Le WTI tombe à 83,31 dollars, en baisse de 4,3 % sur la semaine ! Le risque iranien persiste, pourquoi le pétrole met-il fin à deux semaines de hausse ?

Publié le 2026-08-28Dernière mise à jour le 2026-08-28

Résumé

Le WTI recule à 83,31 dollars, en baisse de 4,3 % sur la semaine, l'impasse entre les États-Unis et l'Iran ainsi que les risques liés à la Russie et à l'Ukraine fournissant toujours un soutien, mais le marché ne constate pas encore d'interruption réelle de l'offre. La capacité du pétrole à revenir à 84 dollars dépendra de la transformation des menaces géopolitiques en pertes quantifiables d'exportations ou de transport maritime.

Les prix du pétrole ont reculé vendredi, mettant fin à deux semaines consécutives de hausse.

Lors de la séance asiatique vendredi, le Brent a perdu 25 cents, soit 0,3%, pour s'établir à 89,45 dollars le baril. Le WTI a perdu 22 cents, également une baisse de 0,3%, à 83,31 dollars le baril. Bien que les cours aient clôturé en hausse la veille suite à des informations selon lesquelles les États-Unis ne souhaitaient pas rétablir les termes de l'accord précédent avec l'Iran, les deux références pétrolières pourraient mettre fin à deux semaines consécutives de progression.

Sur l'ensemble de la semaine, le Brent a cumulé une baisse de 5,3%, tandis que le WTI a perdu 4,3%. Cela indique que si le marché continue de valoriser les risques d'approvisionnement au Moyen-Orient, il n'assimile pas directement les tensions géopolitiques à une interruption de l'offre. La prime de risque accumulée précédemment a été partiellement retirée en l'absence de preuves tangibles d'une rupture d'approvisionnement.

Le refus américain de restaurer l'ancien accord et l'impasse des négociations soutiennent la prime de risque

Selon le Wall Street Journal citant des sources informées, l'administration Trump a indiqué à plusieurs reprises aux médiateurs qu'elle n'avait pas l'intention de rétablir les clauses originales du mémorandum d'entente de juin, ce qui rend plus difficile la relance de négociations américano-iraniennes.
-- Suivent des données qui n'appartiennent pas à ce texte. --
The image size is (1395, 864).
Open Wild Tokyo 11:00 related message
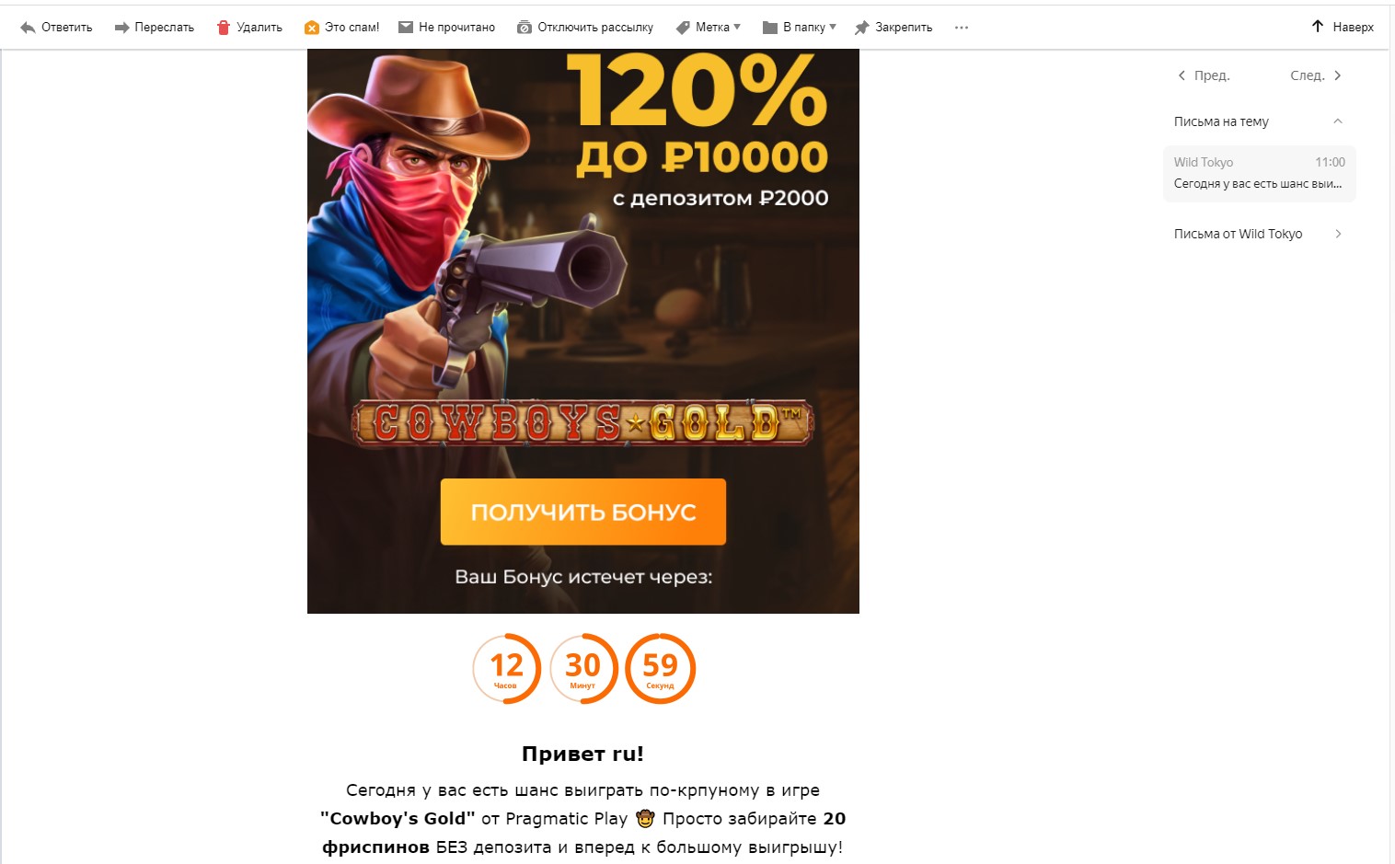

Les États-Unis ont également déclaré jeudi que Washington n'était actuellement engagé dans aucune négociation avec l'Iran, malgré les tentatives d'autres pays de rétablir le contact entre les deux parties.

Washington a annoncé lundi ce qu'il a qualifié de "sanctions les plus sévères de l'histoire" contre l'Iran. L'Iran a qualifié ces mesures d'"actions inhumaines et hostiles" qui ont perdu de leur efficacité. Les sanctions et l'impasse des négociations entretiennent les inquiétudes du marché concernant les approvisionnements du Moyen-Orient. Toutefois, l'évolution des prix montre que les opérateurs attendent toujours de voir si les sanctions affecteront réellement les exportations, et si les risques dans le détroit d'Ormuz dégénèrent en une véritable interruption du transport.

L'escalade des tensions russo-ukrainiennes, mais le marché distingue toujours la menace d'une réduction réelle de la production

D'autres risques géopolitiques augmentent également. Moscou a averti que si l'Ukraine continuait d'utiliser les missiles de croisière à longue portée fournis par le Royaume-Uni pour attaquer le territoire russe, la Russie pourrait frapper des cibles militaires britanniques en Ukraine et à l'étranger. Cependant, Trump a minimisé la possibilité d'une attaque russe contre les pays de l'OTAN, affirmant que Poutine ne lancerait pas d'attaque contre un État membre de l'Alliance.

Ainsi, les prix du pétrole sont actuellement tiraillés par deux forces : l'impasse américano-iranienne, les sanctions et l'escalade russo-ukrainienne fournissent un support à la baisse ; d'autre part, le marché ne constate pas de nouvelles pertes d'approvisionnement suffisamment claires, et la prise de bénéfices après la hausse des deux semaines précédentes continue de faire pression sur les cours. La capacité du WTI à se stabiliser à nouveau autour de 84 dollars dépend de la transformation des menaces géopolitiques en pertes d'exportations ou de transport maritime quantifiables ; si le risque reste au niveau des déclarations, l'ajustement hebdomadaire pourrait se poursuivre.